"Bos, biar aku gantikan perban ditubuhmu," tawar Ace yang duduk disamping Allen.
Keduanya berhasil take off meninggalkan Bandar Udara Internasional Benito Juárez Mexico, setelah mengecoh pihak musuh dengan cara berganti mobil saat mereka mengambil rute lain.
Mobil yang dikejar oleh pihak musuh hanya terdapat anggota Blue Fire yang rela mati demi bisa menyelamatkan bos mereka.
Untuk bisa menjadi salah satu anggota Mafia Blue Fire, mereka akan melewati beberapa ritual dengan kontrak menggunakan darah.
Dan setelah bergabung dengan mafia yang paling ditakuti ini, mereka harus menyerahkan sepenuhnya hidup dan mati mereka demi sang bos yang mereka layani.
Dengan bantuan biaya hidup yang tinggi serta kehidupan keluarga mereka yang terjamin, banyak yang tergoda ingin ikut bergabung dengan Blue Fire milik Allen Clarck sekalipun nyawa mereka yang menjadi taruhan.
Namun jauh dari semua itu, kesetiaan dan loyalitas adalah yang paling dijunjung tinggi dalam keanggotaan mereka.
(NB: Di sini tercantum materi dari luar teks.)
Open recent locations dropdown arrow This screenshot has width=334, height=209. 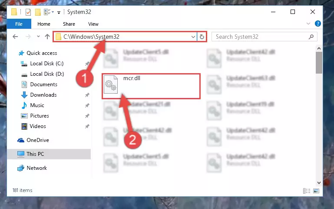[38, 37]
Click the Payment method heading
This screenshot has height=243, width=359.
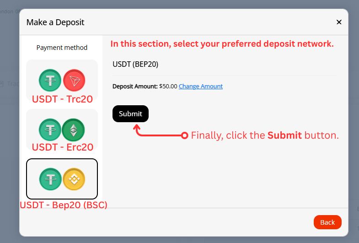62,48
"Hubungi anggota kita yang tersisa untuk segera keluar dari kota itu sekarang juga Ace!" titah Allen sambil membuka kemeja putih yang kini sudah berubah warna menjadi merah.
"Sudah bos, aku sudah mengirim sinyal pada masing-masing anggota kita," sahut Ace meletakkan kotak P3K diatas meja dalam jet pribadi yang tengah mengudara.
Setiap anggota Blue Fire memiliki cincin di jari tengah kiri yang dirancang khusus untuk mereka, dan jika tertangkap oleh pihak musuh dapat mereka gunakan sebagai senjata bunuh diri.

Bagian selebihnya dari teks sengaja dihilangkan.